La grande force de Pourquoi j’ai tué Pierre, au-delà d’un sujet qui ne peut laisser quiconque indifférent, est dans la façon dont Olivier Ka et Alfred racontent ce morceau de vie. L’auteur ne tombe jamais dans le racolage ou le pathos facile, le sujet est suffisamment grave pour ne pas en rajouter: des angoisses et des souffrances d’Olivier, on ne saura ainsi pratiquement rien. Seul compte son rapport complexe à Pierre, de l’amitié à la haine en passant par le déni et la douleur. À l’image de la couverture où les deux visages s’imbriquent, l’album raconte ce lien indéfectible et fort, cette colère que porte Olivier Ka en lui, cette trace indélébile qui lui fait écrire plus tard: « Pierre est là !(…) Il est partout, dans le terrain, derrière chaque arbre, chaque relief. Dans mon ventre, dans ma tête – partout. Il prend toute la place. »

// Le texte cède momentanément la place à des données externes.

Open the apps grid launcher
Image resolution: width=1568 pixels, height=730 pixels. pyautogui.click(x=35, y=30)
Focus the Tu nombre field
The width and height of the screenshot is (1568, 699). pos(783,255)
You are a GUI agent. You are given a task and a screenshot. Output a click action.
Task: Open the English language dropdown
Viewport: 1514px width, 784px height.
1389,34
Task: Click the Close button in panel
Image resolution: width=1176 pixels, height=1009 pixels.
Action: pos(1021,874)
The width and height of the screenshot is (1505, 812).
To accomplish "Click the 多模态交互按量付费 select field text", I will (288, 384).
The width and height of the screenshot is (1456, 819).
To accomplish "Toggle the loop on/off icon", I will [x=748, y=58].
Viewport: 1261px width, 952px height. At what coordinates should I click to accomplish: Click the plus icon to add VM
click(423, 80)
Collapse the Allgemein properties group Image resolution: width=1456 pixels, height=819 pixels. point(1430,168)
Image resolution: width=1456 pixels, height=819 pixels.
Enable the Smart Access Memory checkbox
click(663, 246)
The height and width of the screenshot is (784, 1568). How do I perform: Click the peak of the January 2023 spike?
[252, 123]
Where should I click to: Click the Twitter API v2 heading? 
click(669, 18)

Le dessin tout en souplesse et belle stylisation d’Alfred s’adapte paradoxalement parfaitement à ce récit poignant et aride: c’est l’image d’un monde vu à travers les yeux d’un enfant ; à la fois sublimé, exagéré et tout en naïveté. Puis, le style se grippe, le trait se tord et s’effiloche, ou au contraire il devient plus pâteux et sombre, jusqu’au noir total. Parfois, peut-être, quelques effets sont comme en trop et rendent trop sophistiqués ou spectaculaires des mots et des souvenirs qui n’en demandaient pas tant pour marquer. Mais l’ensemble reste d’une grande sensibilité et suffisamment bien mené pour ne pas étourdir son lecteur.

Un album très fort donc, prouvant s’il en était encore besoin que la bande dessinée a autant de moyens que n’importe quelle autre forme de récit pour traiter des sujets les plus graves.